*** Block opens ***

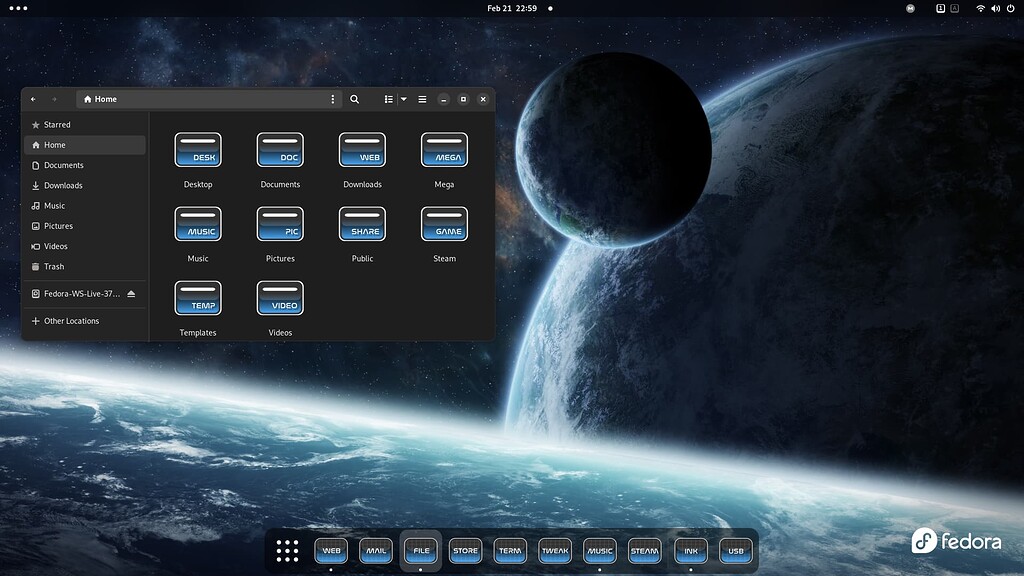
Task: Launch the STORE app from the dock
Action: click(465, 551)
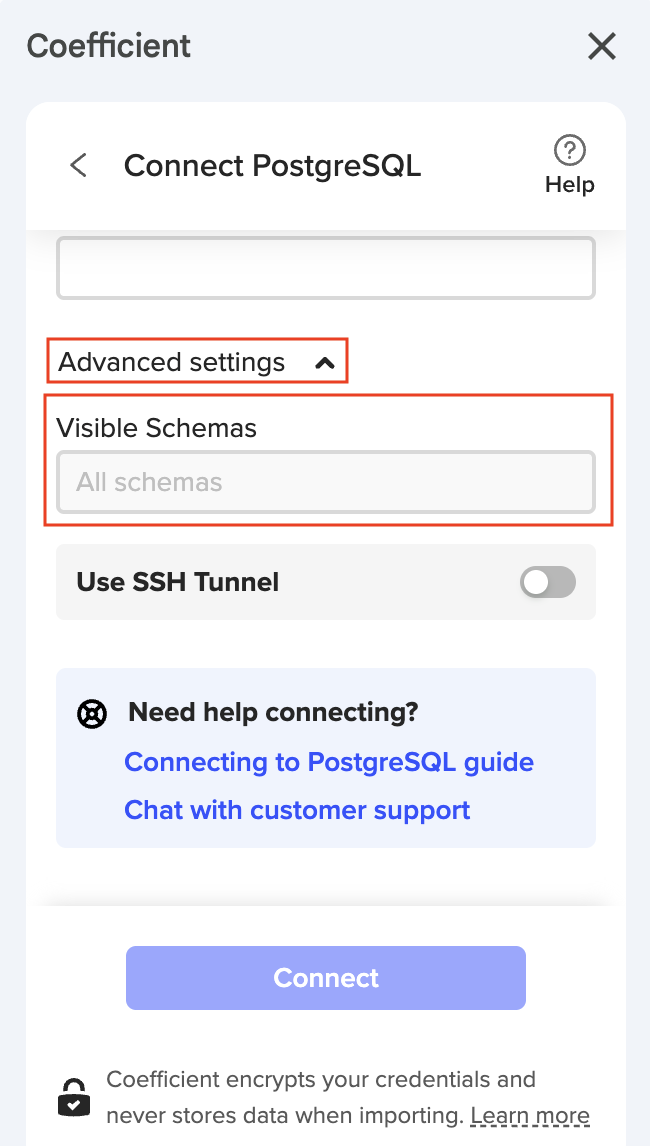Click the lifebuoy support icon

[x=92, y=714]
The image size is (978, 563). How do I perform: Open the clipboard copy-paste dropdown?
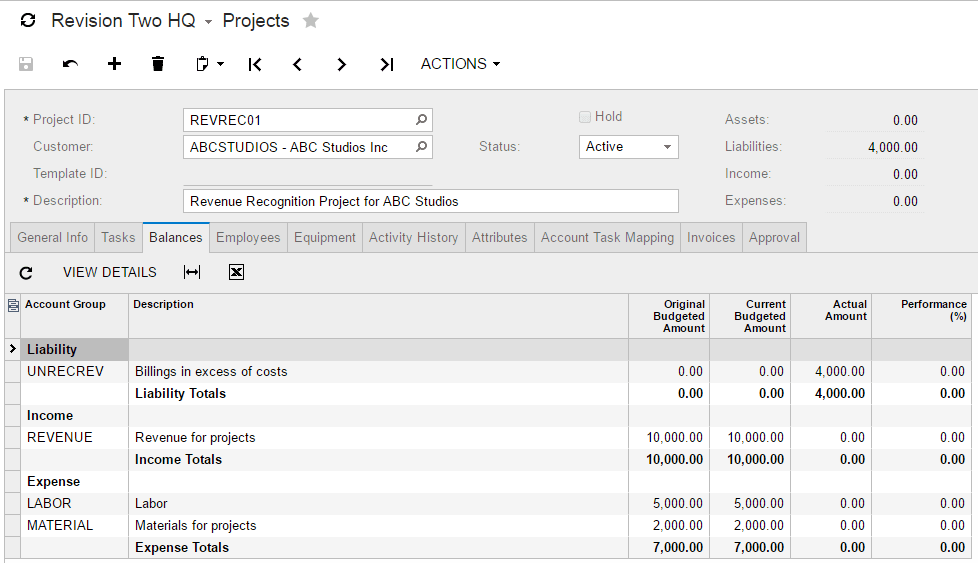210,64
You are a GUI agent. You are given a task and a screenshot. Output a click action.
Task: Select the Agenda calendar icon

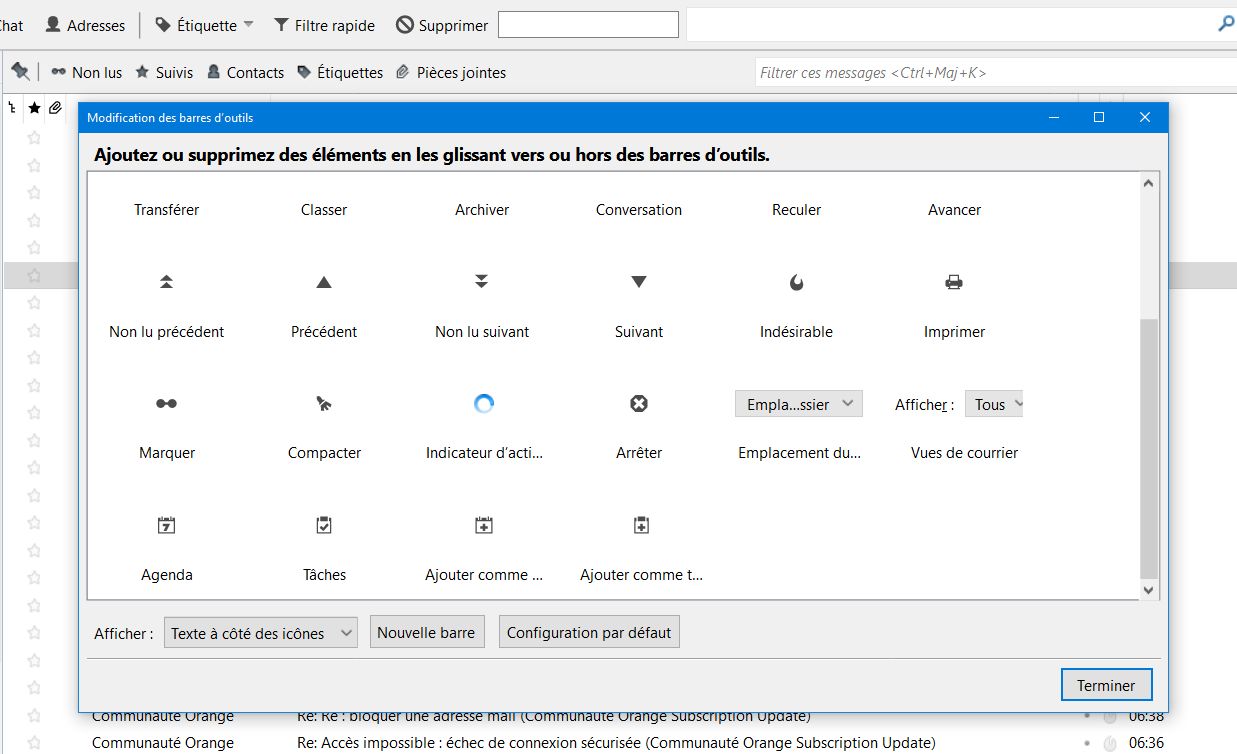(x=166, y=525)
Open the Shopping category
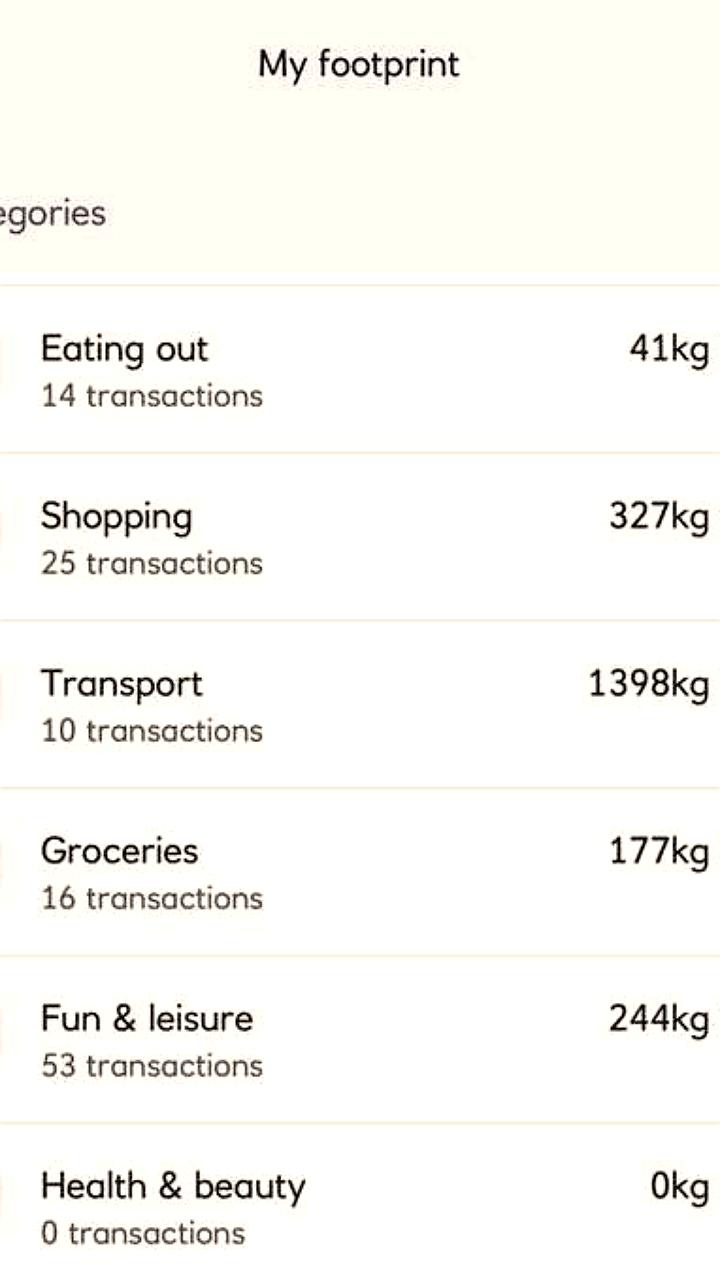Viewport: 720px width, 1280px height. coord(116,518)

*** Block closes ***

### YOUR INSTRUCTIONS
Retype precisely, and only, the lines from the one holding "You are a GUI" through the final line of the data above, with the pictures omitted.

### EXERCISE ANSWER
You are a GUI agent. You are given a task and a screenshot. Output a click action.
Task: Select the Agenda calendar icon

(x=166, y=525)
Open the Shopping category
Viewport: 720px width, 1280px height. coord(116,518)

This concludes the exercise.